Incessant firing, shelling and frequent cases of infiltration from other side have once again put the residents along border areas in deep sense of insecurity.
Since November 2003 ceasefire agreement between India and Pakistan, life had limped back to normalcy along the International Border and the Line of Control and people had resumed their usual farm activity which was on doldrums after the Kargil conflict of 1999. However, since past few months a deep sense of insecurity is prevailing among the residents of border areas as cases of firing and infiltration have picked up drastically and some times getting more frequent than the pre-ceasefire times.
Reports from across the region have been pouring in on the presence of militants. It was around two to three months back when people in the border districts of Rajouri and Poonch started reporting huge presence of militants in the interiors and now a similar situation is being reported from the areas along IB, in Jammu, Samba and Kathua districts.
Villagers of Laliyal border hamlet, about 1.5 km from Pakistani posts, say that movements of Pakistani rangers and other armed persons -- possibly militants -- have increased manifold.
"If border truce breaks, we will be killed in firing by Pakistanis. We are sitting ducks. We apprehend that Pakistan wants to break it (ceasefire)," Nathu Ram, who lost his brother in cross-border firing in 2001, told a visiting PTI correspondent.
The daily Pakistan firing and mortar shelling before the November 23, 2003 border ceasefire had claimed the lives of many near and dear ones of border residents. There are over 110 border hamlets in the Jammu frontier -- within 500 metres to two kilometre range of Pakistani posts -- along International Border in Hiranagar, Kathua, Ramgarh, Vijaypur, Samba, R S Pura and Akhnoor sub-sectors.
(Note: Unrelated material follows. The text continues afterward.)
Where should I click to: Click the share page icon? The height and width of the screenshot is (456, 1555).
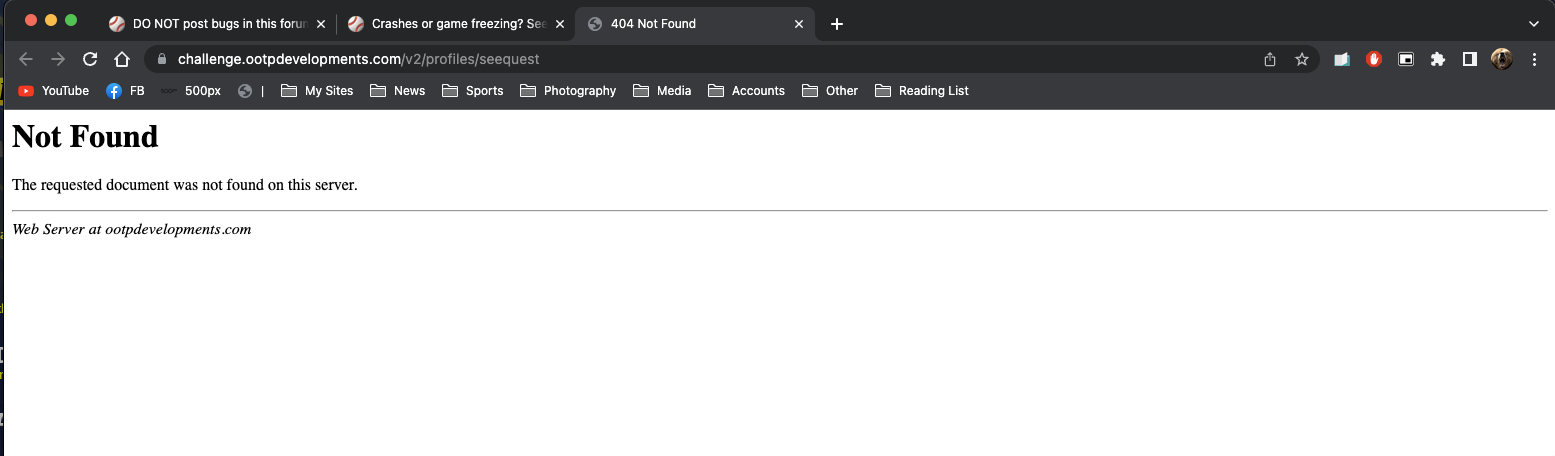[x=1270, y=59]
"Movement across the border has increased. This is an area of concern. But our troops are vigilant," a BSF officer said.
Besides the fear that the truce may not hold for long, Nimroo Devi, whose husband was killed in firing by Pakistani troops, said they were living under the constant dread of infiltrating militants who intimidate residents.
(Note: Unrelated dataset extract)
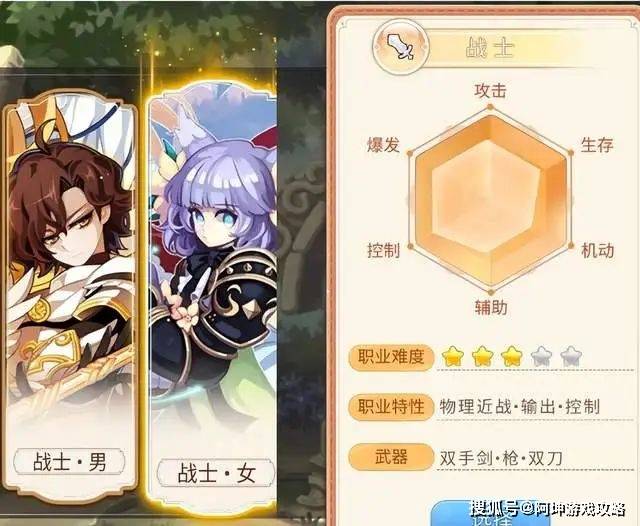Click the fifth grey difficulty star
This screenshot has width=640, height=526.
point(571,356)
"Our lives have become miserable. Militants have entered two to three houses and demanded food," said the 45-year-old mother of three.
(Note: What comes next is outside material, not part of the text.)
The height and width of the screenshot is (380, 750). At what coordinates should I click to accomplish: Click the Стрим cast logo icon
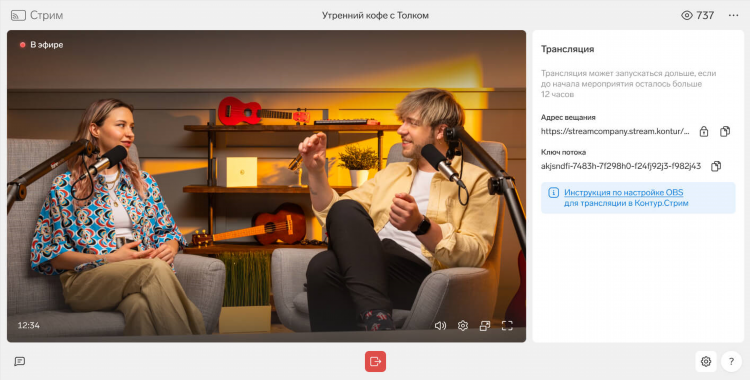18,15
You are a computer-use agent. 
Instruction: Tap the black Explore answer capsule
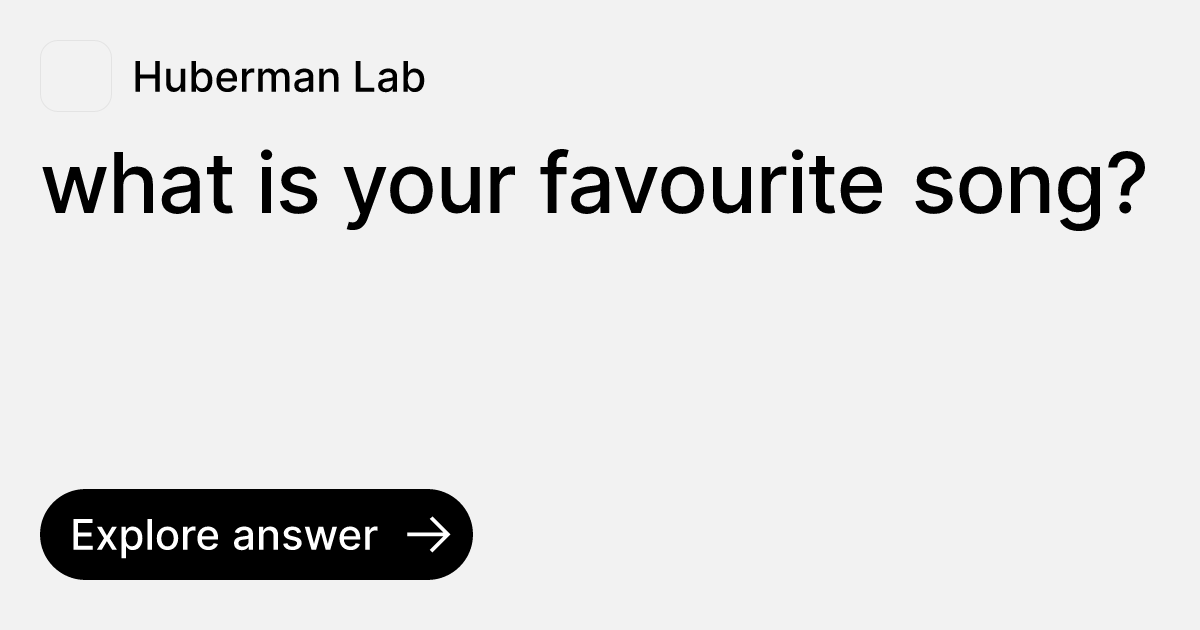256,533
The villagers of Kanachak, Khour, Laliyal, Abdullian, Suchetgarh and Allah Miya De Kothi said that they were living a peaceful life after the ceasefire and even cultivating their lands on zeroline.
"Pakistani firing before the 2003 truce did not allow us to cultivate anything," a farmer said. Residents are also demanding greater vigilance from security forces against attempts to push in militants from Pakistan.
"How did three militants infiltrate, stay in fields in Lalyal village and then dodge several security checkposts to reach Jammu city's Chinore to carry out the recent terror attack," one Panch Souran Singh said, adding, "If ultras can reach the city, we are just soft targets".